Earth Island Institute

ECO: The environmental voice at the IWC

ECO is published by Earth Island Institute’s International Marine Mammal Project at the meeting of the International Whaling Commission in Madeira, Portugal, on behalf of environmental and animal welfare organizations around the globe.

For further information, please contact: Mark J. Palmer, Associate Director, Earth Island Institute, International Marine Mammal Project.

Oh No! Humpbacks on the Block Again!

Volume LXI · No. 3 · Madeira, Portugal · Wednesday June 24, 2009
Acrobat .pdf of issue

Japan, whch has refrained for two years from its threat to kill 50 humpbacks annually as part of its illegal and immoral “scientific” research slaughter in the Southern Ocean, is now using the humpbacks again to threaten the IWC.

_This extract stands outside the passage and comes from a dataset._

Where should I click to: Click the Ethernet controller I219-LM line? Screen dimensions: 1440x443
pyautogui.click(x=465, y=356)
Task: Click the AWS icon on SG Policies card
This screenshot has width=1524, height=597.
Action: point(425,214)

Chairman William Hogarth claimed in 2007 that his efforts to work a deal with Japan resulted in Japan “showing good faith” by dropping plans to kill humpbacks. However, since Japan had not begun killing humpbacks, the gesture was hardly any strain on their part. Japan continued to kill minke and fin whales in the Southern Ocean, and even renewed importing whale products from Norway and Iceland during negotiations.

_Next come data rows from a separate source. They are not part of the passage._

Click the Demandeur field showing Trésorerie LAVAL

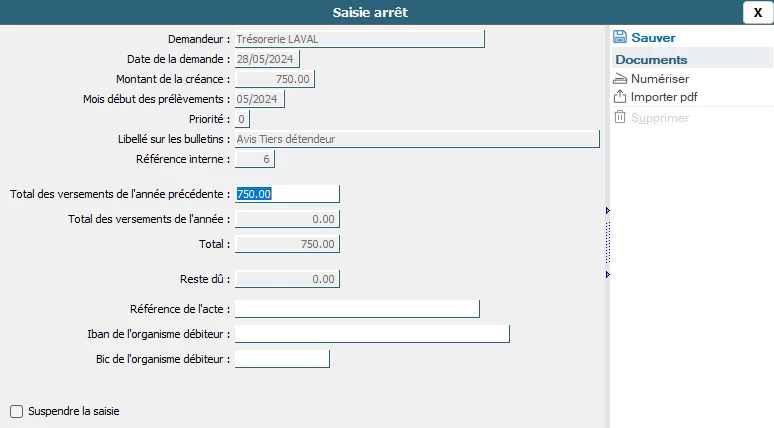point(358,39)
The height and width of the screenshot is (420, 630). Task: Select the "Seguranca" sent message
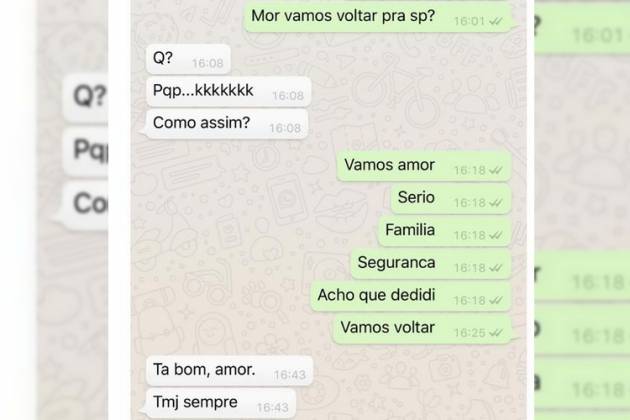pyautogui.click(x=431, y=264)
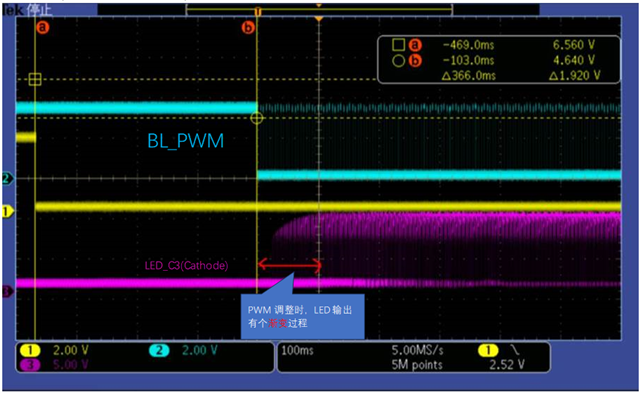
Task: Click the BL_PWM waveform label
Action: coord(186,141)
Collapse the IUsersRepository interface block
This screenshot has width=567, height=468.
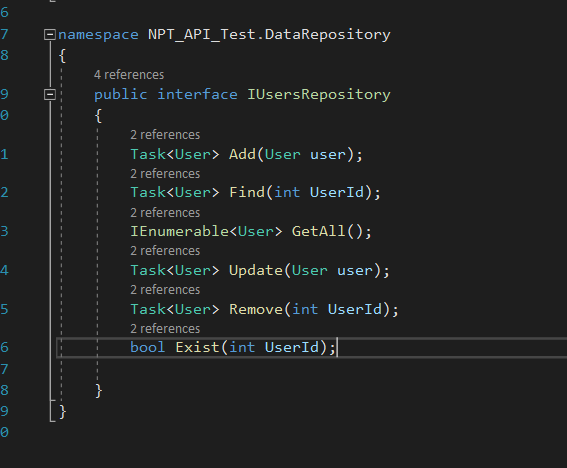pos(50,94)
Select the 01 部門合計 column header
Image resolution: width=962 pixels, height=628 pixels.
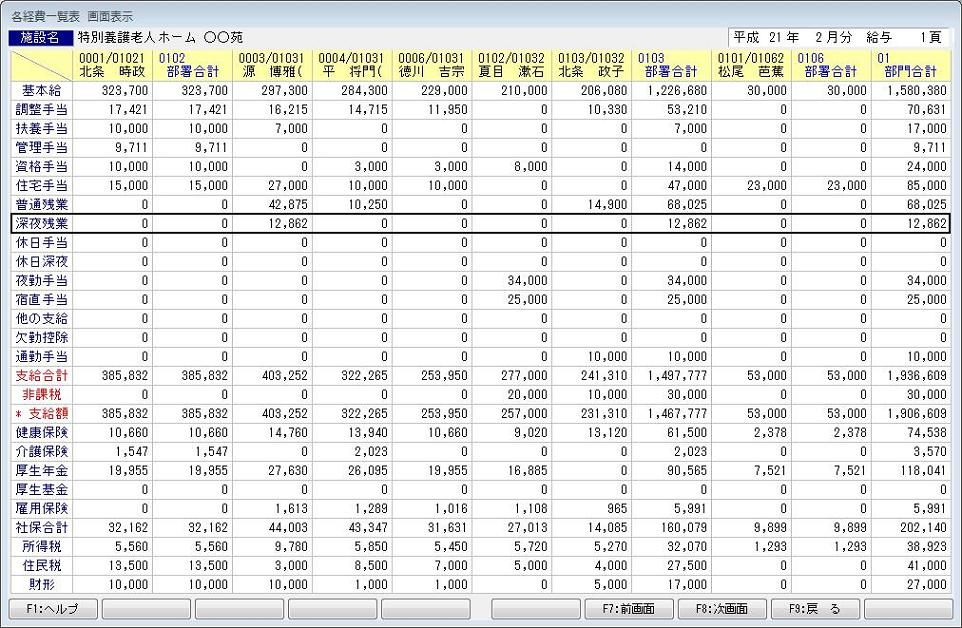[911, 65]
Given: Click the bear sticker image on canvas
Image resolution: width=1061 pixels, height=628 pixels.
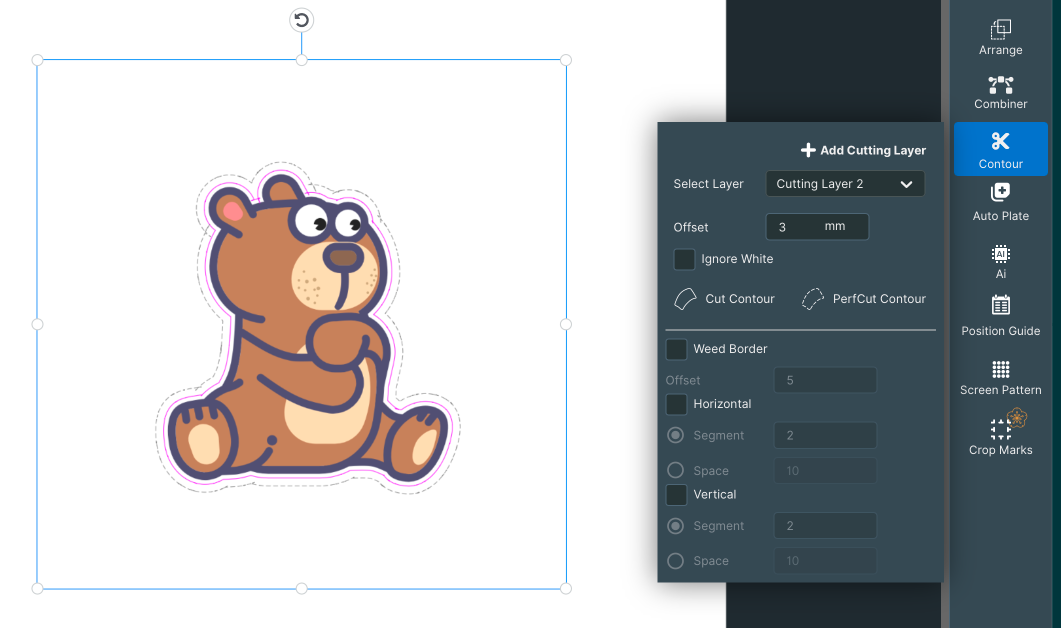Looking at the screenshot, I should [x=308, y=328].
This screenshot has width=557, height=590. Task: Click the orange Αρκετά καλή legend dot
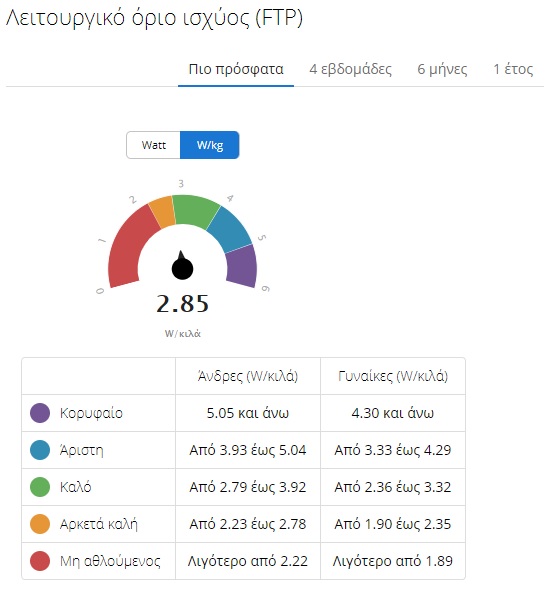pyautogui.click(x=40, y=524)
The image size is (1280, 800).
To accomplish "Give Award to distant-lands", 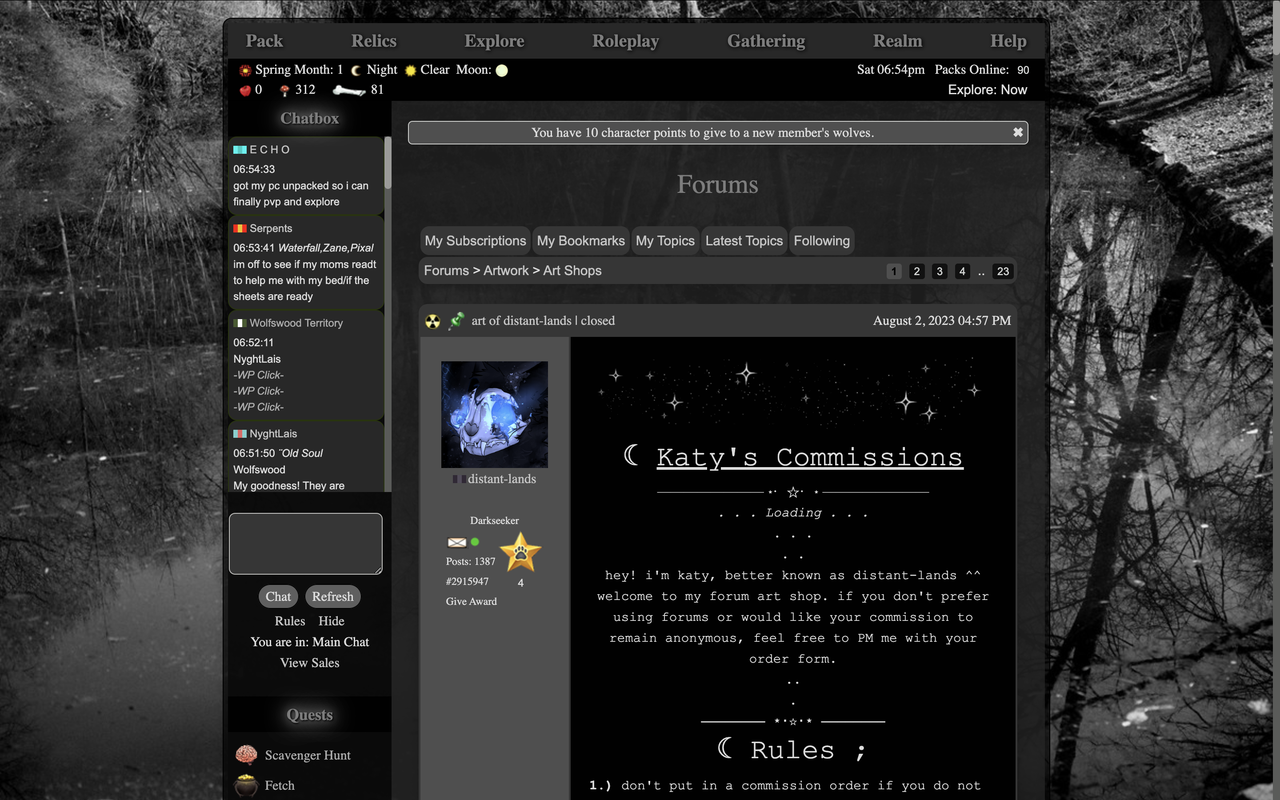I will [x=470, y=601].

Japan refuses to say if they will target humpbacks or not, awaiting the outcome of the Madeira IWC meeting. But Japan and the world know that humpback whales form the basis of a multi-million dollar whale watching industry in Australia and New Zealand, as well as several South Pacific island countries, such as Tonga.

Killing 50 humpbacks annually in the Southern Ocean would not only deplete the humpback population, but would likely make the humpback whales that survive the chase far more wary of contact with whale watching boats.